An H2OFrame consisting of the response variable.

params
: optional

Extra arguments.

Returns:

The current instance of H2OEstimator for method chaining.

get_params(deep=True)[source]

Useful method for obtaining parameters for this estimator. Used primarily for sklearn Pipelines and sklearn grid search.

Parameters:

deep : bool, optional

If True, return parameters of all sub-objects that are estimators.

Returns:

A dict of parameters

set_params(**parms)[source]

Used by sklearn for updating parameters during grid search.

Parameters:

parms : dict

A dictionary of parameters that will be set on this model.

Returns:

Returns self, the current estimator object with the parameters all set as desired.

start(x, y=None, training_frame=None, offset_column=None, fold_column=None, weights_column=None, validation_frame=None, **params)[source]

Asynchronous model build by specifying the predictor columns, response column, and any additional frame-specific values.

To block for results, call join.

Parameters:

x : list

A list of column names or indices indicating the predictor columns.

y
: str

An index or a column name indicating the response column.

training_frame
: H2OFrame

The H2OFrame having the columns indicated by x and y (as well as any additional columns specified by fold, offset, and weights).

offset_column
: str, optional

The name or index of the column in training_frame that holds the offsets.

fold_column
: str, optional

The name or index of the column in training_frame that holds the per-row fold assignments.

weights_column
: str, optional

The name or index of the column in training_frame that holds the per-row weights.

validation_frame
: H2OFrame, optional

H2OFrame with validation data to be scored on while training.
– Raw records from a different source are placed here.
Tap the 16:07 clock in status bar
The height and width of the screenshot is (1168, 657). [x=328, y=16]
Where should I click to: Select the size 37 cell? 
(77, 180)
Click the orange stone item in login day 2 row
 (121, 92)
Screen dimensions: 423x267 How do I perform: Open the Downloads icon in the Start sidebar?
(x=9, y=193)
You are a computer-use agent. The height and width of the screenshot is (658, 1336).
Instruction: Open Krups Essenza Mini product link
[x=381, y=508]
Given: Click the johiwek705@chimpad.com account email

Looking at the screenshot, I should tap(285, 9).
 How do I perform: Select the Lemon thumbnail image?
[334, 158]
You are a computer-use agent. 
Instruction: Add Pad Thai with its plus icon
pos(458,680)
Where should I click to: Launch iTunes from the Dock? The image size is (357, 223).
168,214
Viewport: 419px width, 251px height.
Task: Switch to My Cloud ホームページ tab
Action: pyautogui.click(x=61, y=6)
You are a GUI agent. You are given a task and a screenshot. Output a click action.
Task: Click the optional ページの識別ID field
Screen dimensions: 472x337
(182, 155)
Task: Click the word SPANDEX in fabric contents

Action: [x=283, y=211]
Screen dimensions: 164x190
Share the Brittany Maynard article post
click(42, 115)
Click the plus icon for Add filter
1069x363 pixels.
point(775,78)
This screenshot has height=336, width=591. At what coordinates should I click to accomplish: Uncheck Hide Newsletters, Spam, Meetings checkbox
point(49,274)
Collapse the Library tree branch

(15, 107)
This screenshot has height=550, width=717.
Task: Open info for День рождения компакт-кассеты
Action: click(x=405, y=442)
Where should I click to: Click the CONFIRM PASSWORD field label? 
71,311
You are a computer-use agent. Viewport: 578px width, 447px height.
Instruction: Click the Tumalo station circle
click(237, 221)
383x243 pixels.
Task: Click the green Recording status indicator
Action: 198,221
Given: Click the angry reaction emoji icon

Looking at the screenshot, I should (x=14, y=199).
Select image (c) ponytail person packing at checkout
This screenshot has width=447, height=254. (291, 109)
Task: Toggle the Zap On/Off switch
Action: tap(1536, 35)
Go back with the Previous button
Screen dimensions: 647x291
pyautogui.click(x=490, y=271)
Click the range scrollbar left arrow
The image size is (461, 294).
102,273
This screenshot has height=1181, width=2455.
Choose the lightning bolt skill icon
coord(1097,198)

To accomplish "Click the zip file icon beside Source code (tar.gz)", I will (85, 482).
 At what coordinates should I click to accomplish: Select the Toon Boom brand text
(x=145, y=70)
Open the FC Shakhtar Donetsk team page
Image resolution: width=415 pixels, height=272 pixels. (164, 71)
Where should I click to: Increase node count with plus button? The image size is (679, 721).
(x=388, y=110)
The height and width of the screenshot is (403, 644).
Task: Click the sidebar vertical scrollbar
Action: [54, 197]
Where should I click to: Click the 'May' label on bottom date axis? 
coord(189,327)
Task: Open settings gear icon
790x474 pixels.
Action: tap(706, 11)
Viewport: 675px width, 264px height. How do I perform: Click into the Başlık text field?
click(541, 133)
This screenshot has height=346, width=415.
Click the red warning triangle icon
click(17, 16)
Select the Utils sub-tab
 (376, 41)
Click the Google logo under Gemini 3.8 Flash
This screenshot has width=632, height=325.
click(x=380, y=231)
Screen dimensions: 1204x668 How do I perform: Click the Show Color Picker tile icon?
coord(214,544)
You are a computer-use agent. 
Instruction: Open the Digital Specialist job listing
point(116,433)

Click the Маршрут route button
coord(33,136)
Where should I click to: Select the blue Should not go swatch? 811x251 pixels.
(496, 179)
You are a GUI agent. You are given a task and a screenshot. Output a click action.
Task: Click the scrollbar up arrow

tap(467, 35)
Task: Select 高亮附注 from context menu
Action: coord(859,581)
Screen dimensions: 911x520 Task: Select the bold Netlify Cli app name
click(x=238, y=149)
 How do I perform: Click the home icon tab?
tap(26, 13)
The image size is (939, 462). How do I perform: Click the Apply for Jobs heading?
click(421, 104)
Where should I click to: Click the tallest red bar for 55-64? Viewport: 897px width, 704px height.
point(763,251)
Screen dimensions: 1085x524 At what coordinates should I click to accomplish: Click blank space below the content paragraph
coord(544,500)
train(x, y=None, training_frame=None, offset_column=None, fold_column=None, weights_column=None, validation_frame=None, max_runtime_secs=None, **params)[source]

Train the H2O model by specifying the predictor columns, response column, and any additional frame-specific values.

Parameters:

x : list

A list of column names or indices indicating the predictor columns.

y
: str

An index or a column name indicating the response column.

training_frame
: H2OFrame

The H2OFrame having the columns indicated by x and y (as well as any additional columns specified by fold, offset, and weights).

offset_column
: str, optional

The name or index of the column in training_frame that holds the offsets.

fold_column
: str, optional

The name or index of the column in training_frame that holds the per-row fold assignments.

weights_column
: str, optional

The name or index of the column in training_frame that holds the per-row weights.

validation_frame
: H2OFrame, optional

H2OFrame with validation data to be scored on while training.

max_runtime_secs
: float

Maximum allowed runtime in seconds for model training. Use 0 to disable.

H2ODeepLearningEstimator

class h2o.estimators.deeplearning.H2ODeepLearningEstimator(**kwargs)[source]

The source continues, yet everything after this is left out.